▶ [READING PASSAGE]
By Hudson Crozier
What’s new: Award-winning journalist Seymour Hersh reports that President Joe Biden, the CIA, and the Norwegian navy sabotaged Nord Stream pipelines through a secret bombing operation. He cited one anonymous source “with direct knowledge of the operational planning.”
To recap: The Nord Stream pipelines provided cheap Russian oil to Europe, especially Germany, and the U.S. strongly opposed this due to the leverage it gave to Russian President Vladimir Putin in the midst of the Russia-Ukraine war. (An operational pipeline meant Germany had reason to push for peace and de-escalation.) Last September, an explosion halted its operation. World leaders and pundits speculated that Russia or America was behind it.
According to Hersh’s report, Biden, the CIA, the U.S. Navy, and the Norwegian navy coordinated to plant C4 explosives along the pipelines. In June, under the cover of performing a diving exercise, deep-sea Navy divers planted the C4s while avoiding Russian surveillance. In September, a Norwegian plane dropped a sonar buoy nearby, which the U.S. used to remotely detonate the bombs.
How credible is the story? It’s clear that the Biden administration had motive for such a plan. Biden vaguely promised to “bring an end” to the pipelines last year if Russia invaded Ukraine, and his secretary of state called the sabotage “a tremendous opportunity to … remove the dependence on Russian energy.” However, Hersh has been accused of relying too much on anonymous sources in recent years.
Where do we go from here? The White House, the CIA, and the State Department have denied Hersh’s claims; Russia has demanded a greater explanation. Biden has repeatedly promised to avoid direct conflict with Russia. If the U.S. is responsible for harming Russian resources, it would be seen as a significant escalation.

Entries taken from a collection:
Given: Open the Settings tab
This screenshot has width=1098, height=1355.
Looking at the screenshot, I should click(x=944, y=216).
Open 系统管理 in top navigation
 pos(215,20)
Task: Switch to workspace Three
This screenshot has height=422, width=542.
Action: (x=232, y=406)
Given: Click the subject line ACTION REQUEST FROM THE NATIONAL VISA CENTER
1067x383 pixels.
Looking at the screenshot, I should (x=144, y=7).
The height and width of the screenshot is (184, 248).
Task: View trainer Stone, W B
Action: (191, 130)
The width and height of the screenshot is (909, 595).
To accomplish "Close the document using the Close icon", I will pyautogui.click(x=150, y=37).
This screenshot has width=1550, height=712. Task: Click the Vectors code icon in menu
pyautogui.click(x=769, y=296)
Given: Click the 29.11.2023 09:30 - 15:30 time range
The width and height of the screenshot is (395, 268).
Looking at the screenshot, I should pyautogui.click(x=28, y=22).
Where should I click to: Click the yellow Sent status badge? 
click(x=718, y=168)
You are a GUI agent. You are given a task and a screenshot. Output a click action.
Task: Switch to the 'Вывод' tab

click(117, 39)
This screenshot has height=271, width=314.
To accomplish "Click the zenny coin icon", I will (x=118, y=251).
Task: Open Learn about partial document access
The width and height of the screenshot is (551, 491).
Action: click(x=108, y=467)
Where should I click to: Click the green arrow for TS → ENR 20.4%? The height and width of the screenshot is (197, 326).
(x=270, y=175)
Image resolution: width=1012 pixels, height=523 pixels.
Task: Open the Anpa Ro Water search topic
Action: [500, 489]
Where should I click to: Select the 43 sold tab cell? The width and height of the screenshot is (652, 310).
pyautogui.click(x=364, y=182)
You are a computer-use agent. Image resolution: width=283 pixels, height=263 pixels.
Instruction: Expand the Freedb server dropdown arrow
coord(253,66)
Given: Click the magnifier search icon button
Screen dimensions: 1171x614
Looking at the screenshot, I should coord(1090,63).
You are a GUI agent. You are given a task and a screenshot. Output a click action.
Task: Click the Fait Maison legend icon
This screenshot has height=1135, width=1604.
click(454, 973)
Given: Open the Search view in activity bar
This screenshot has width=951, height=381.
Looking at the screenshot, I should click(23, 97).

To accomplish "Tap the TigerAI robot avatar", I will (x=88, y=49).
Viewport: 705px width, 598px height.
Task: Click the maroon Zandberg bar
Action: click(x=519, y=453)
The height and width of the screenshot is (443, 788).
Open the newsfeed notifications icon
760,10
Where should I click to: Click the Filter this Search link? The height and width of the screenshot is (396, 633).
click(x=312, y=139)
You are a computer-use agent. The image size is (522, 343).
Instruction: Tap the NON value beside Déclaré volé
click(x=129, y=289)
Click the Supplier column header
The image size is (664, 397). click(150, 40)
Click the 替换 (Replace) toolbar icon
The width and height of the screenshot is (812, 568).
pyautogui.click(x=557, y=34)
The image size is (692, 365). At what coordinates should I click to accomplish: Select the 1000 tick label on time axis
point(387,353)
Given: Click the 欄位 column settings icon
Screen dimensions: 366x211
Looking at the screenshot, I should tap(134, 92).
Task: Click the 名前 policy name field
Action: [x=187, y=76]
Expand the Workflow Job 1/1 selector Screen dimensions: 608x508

▶ [WHAT TO WORK ON]
[1] Write out the part of the Nord Stream article between "Where do we" and "a significant escalation.", inclusive.
[2] In the Nord Stream article, what did a Norwegian plane drop near the pipelines in September?

▶ [TASK-BY-TASK SOLUTIONS]
[1]
Where do we go from here? The White House, the CIA, and the State Department have denied Hersh’s claims; Russia has demanded a greater explanation. Biden has repeatedly promised to avoid direct conflict with Russia. If the U.S. is responsible for harming Russian resources, it would be seen as a significant escalation.

[2] A sonar buoy, which the U.S. used to remotely detonate the bombs.